Stored items
= Beginning of Section =

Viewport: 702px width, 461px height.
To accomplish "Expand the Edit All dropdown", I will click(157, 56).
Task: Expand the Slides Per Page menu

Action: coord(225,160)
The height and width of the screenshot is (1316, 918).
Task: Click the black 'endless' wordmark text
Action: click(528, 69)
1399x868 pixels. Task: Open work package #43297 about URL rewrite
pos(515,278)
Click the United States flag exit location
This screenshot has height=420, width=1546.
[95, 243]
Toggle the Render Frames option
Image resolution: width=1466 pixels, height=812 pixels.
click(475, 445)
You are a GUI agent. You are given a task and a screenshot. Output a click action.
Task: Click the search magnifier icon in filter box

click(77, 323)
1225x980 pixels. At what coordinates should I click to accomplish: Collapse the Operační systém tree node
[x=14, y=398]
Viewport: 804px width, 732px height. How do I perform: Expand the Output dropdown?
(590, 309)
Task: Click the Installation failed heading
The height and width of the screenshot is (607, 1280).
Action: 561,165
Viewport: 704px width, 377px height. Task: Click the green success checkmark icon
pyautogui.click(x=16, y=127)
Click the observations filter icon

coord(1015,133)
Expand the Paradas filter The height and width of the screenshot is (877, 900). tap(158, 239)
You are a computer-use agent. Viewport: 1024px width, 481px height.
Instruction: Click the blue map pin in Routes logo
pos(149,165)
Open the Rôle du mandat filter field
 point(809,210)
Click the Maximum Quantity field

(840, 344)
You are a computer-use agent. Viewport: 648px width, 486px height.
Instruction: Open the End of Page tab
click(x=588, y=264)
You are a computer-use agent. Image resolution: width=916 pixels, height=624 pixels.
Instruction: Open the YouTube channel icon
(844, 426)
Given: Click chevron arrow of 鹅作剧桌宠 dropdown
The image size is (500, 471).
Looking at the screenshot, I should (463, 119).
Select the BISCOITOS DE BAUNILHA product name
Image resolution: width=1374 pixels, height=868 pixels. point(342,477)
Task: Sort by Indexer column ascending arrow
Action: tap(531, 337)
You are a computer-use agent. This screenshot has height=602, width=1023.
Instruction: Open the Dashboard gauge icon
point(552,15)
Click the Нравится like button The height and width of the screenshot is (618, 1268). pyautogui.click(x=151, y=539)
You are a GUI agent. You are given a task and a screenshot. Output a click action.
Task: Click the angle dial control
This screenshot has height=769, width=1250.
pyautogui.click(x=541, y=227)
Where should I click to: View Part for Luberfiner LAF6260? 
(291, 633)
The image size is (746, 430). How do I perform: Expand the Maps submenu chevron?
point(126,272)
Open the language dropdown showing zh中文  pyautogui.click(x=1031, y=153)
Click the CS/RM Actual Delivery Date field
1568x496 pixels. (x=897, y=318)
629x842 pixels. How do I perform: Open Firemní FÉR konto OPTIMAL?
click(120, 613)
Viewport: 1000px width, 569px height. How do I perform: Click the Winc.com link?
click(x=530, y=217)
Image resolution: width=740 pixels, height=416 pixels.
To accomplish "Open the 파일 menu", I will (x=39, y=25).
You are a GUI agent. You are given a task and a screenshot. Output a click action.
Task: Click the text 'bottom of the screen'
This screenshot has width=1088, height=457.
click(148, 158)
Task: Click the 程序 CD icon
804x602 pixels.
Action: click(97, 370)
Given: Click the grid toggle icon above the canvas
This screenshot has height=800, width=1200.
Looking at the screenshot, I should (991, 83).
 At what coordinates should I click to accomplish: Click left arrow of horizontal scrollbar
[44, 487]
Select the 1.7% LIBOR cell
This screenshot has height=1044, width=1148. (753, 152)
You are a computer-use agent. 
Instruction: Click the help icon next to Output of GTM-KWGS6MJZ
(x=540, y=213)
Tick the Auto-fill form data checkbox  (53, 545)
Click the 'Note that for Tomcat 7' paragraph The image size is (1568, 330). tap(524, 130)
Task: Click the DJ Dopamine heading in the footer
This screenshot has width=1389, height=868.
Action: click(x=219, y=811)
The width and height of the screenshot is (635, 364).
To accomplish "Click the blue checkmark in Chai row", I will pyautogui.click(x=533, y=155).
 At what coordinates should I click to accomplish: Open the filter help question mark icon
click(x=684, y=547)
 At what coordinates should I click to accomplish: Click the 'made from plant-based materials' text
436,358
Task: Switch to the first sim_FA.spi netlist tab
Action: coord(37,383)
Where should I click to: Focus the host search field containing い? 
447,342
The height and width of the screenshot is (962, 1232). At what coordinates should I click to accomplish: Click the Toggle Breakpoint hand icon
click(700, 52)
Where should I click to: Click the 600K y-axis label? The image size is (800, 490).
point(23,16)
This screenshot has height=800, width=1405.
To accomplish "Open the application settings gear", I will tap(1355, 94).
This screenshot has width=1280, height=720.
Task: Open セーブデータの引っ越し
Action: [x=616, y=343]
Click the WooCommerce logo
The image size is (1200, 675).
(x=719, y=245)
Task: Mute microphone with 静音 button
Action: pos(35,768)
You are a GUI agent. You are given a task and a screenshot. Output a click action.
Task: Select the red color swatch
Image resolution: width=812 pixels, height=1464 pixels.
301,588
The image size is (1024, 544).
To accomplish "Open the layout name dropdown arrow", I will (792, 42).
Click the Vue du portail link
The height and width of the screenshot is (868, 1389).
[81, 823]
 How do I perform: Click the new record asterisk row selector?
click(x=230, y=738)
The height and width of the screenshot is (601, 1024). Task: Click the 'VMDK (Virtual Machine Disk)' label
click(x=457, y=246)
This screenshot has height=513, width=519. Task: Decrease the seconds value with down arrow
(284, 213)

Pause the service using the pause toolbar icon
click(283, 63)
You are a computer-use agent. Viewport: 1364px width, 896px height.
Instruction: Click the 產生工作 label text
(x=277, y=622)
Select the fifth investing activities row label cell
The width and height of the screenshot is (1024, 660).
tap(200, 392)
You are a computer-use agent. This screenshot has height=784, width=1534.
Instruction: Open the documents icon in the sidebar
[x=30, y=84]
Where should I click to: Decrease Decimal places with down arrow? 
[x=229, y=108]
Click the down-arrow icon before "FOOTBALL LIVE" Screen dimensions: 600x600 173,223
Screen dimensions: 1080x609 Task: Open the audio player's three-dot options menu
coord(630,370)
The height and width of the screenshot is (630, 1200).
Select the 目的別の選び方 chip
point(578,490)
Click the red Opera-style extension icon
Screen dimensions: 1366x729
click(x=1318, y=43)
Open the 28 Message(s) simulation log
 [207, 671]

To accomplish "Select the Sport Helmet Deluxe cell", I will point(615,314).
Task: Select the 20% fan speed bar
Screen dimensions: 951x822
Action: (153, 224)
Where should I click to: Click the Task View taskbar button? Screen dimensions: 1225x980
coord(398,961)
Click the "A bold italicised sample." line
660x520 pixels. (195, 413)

= End of Section =

* Task instructions
Look over the entries for "agent", then copy every line that includes that string.

* Answer for the task
You are a GUI agent. You are given a task and a screenshot. Output a click action.
You are a computer-use agent. Viewport: 1024px width, 481px height.
You are a computer-use agent. Viewport: 648px width, 486px height.
You are a computer-use agent. Image resolution: width=916 pixels, height=624 pixels.
You are a computer-use agent. This screenshot has height=602, width=1023.
You are a GUI agent. You are given a task and a screenshot. Output a click action.
You are a GUI agent. You are given a task and a screenshot. Output a click action.
You are a computer-use agent. 
You are a GUI agent. You are given a task and a screenshot. Output a click action.
You are a computer-use agent. Viewport: 1364px width, 896px height.
You are a computer-use agent. This screenshot has height=784, width=1534.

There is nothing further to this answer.